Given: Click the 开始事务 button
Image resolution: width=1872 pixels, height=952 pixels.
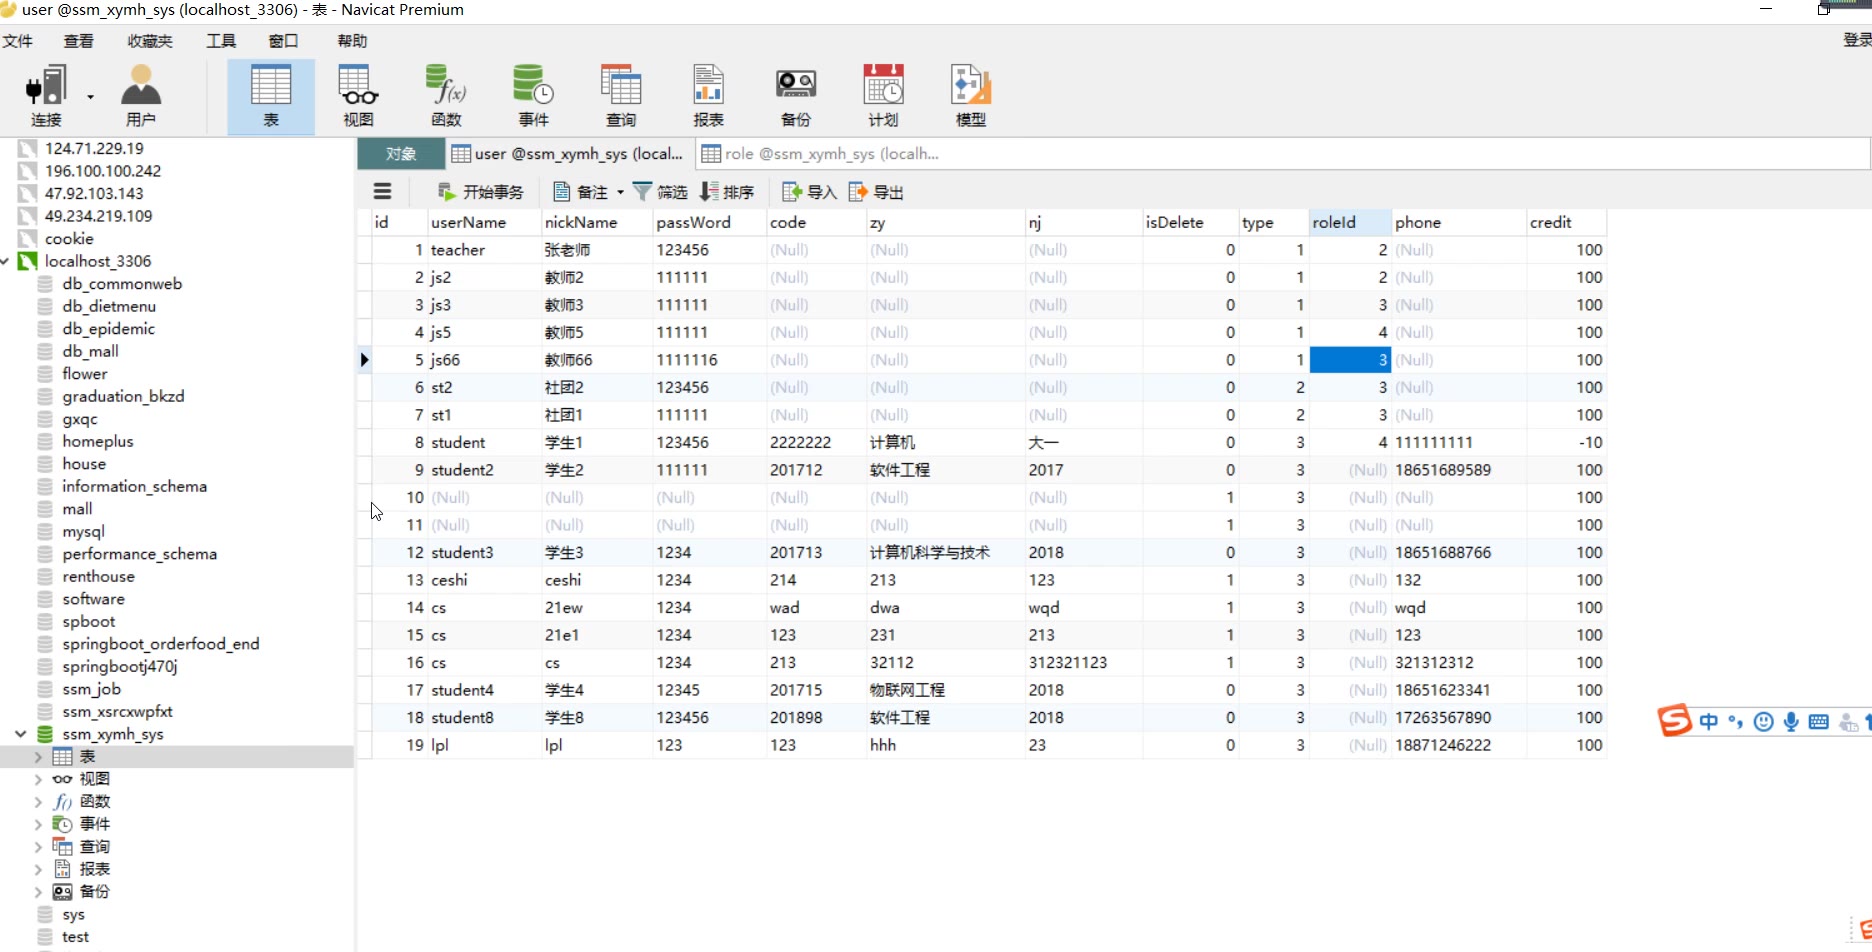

--

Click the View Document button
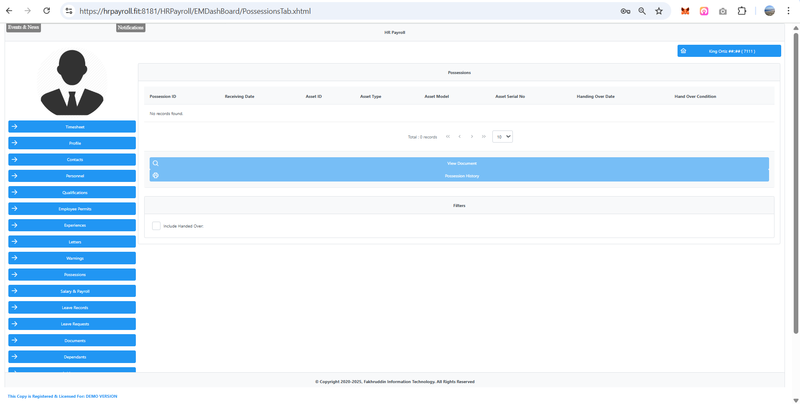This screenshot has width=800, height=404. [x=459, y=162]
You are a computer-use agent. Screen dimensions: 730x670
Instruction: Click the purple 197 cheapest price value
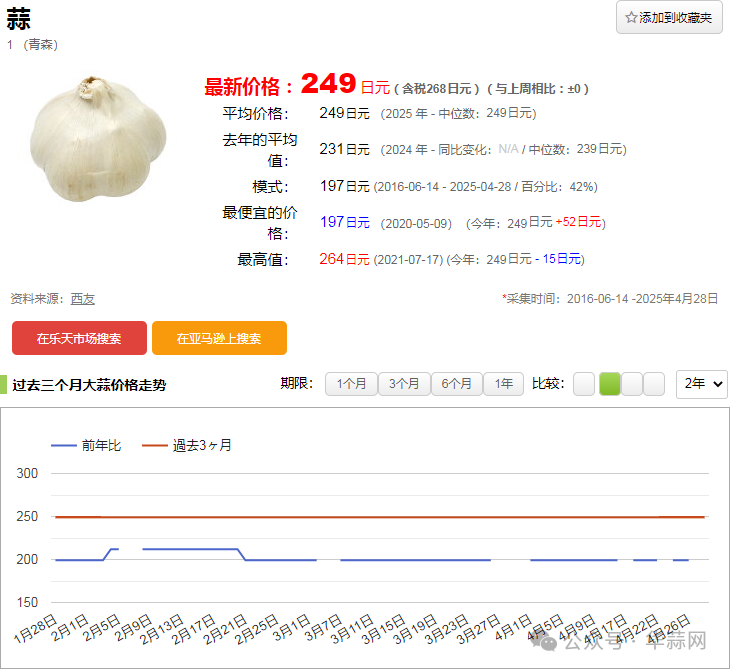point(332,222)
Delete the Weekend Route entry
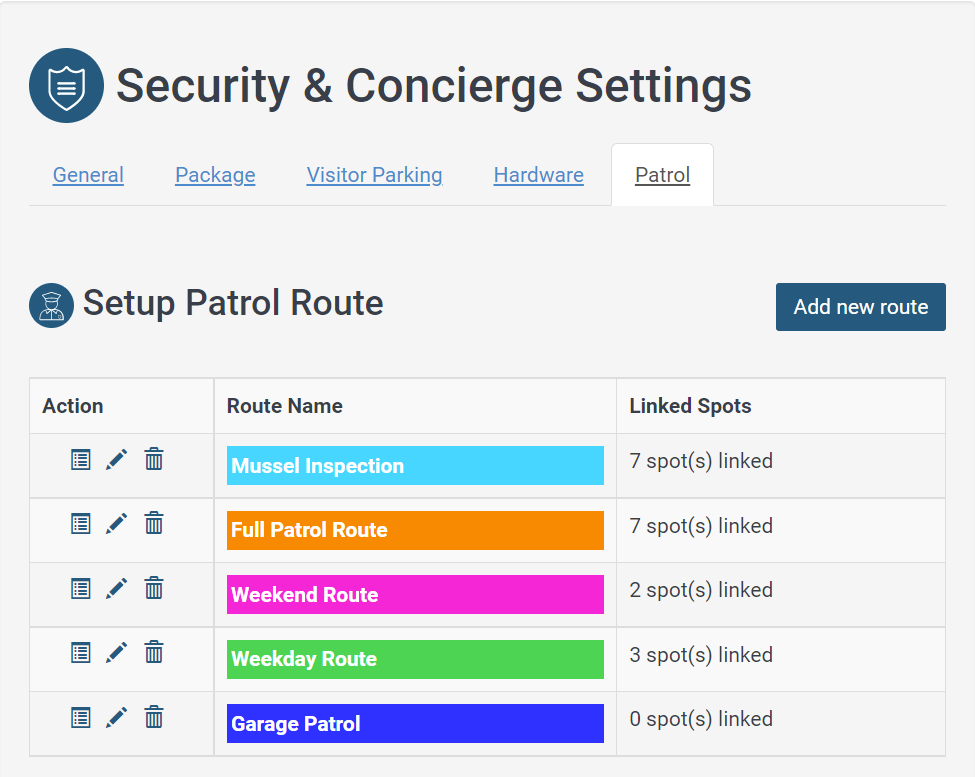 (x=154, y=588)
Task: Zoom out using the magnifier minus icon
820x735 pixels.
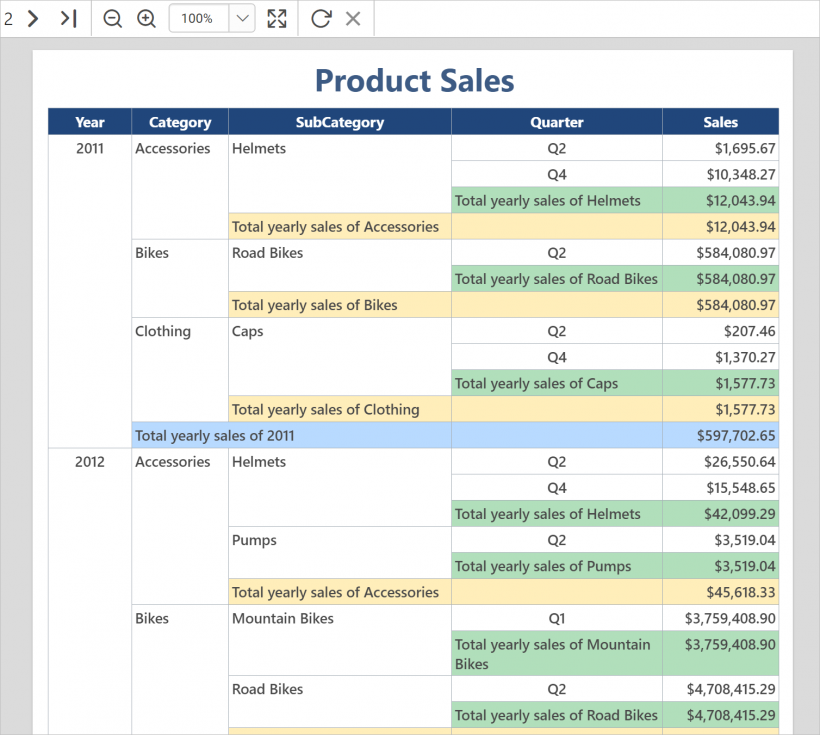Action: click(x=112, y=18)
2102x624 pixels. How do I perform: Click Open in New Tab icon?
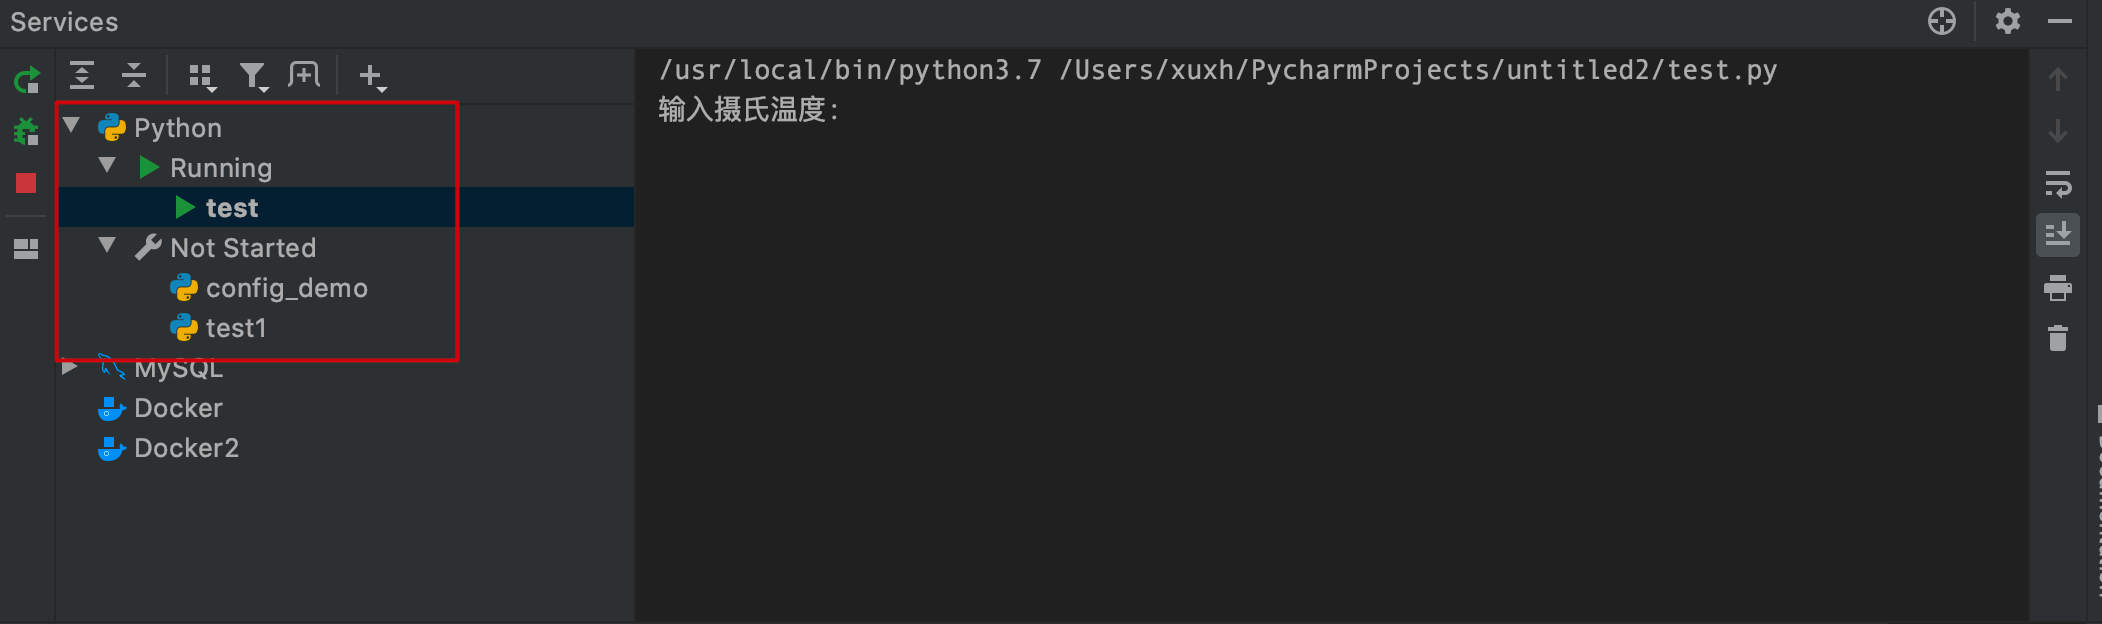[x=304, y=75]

TASK BRIEF:
The reply should hold only the lines of the listing above starting at the line containing "Given: Click the 开始事务 button" and ending at the line containing "Image resolution: width=1872", exactly as written.

ANSWER SPACE:
Given: Click the 开始事务 button
Image resolution: width=1872 pixels, height=952 pixels.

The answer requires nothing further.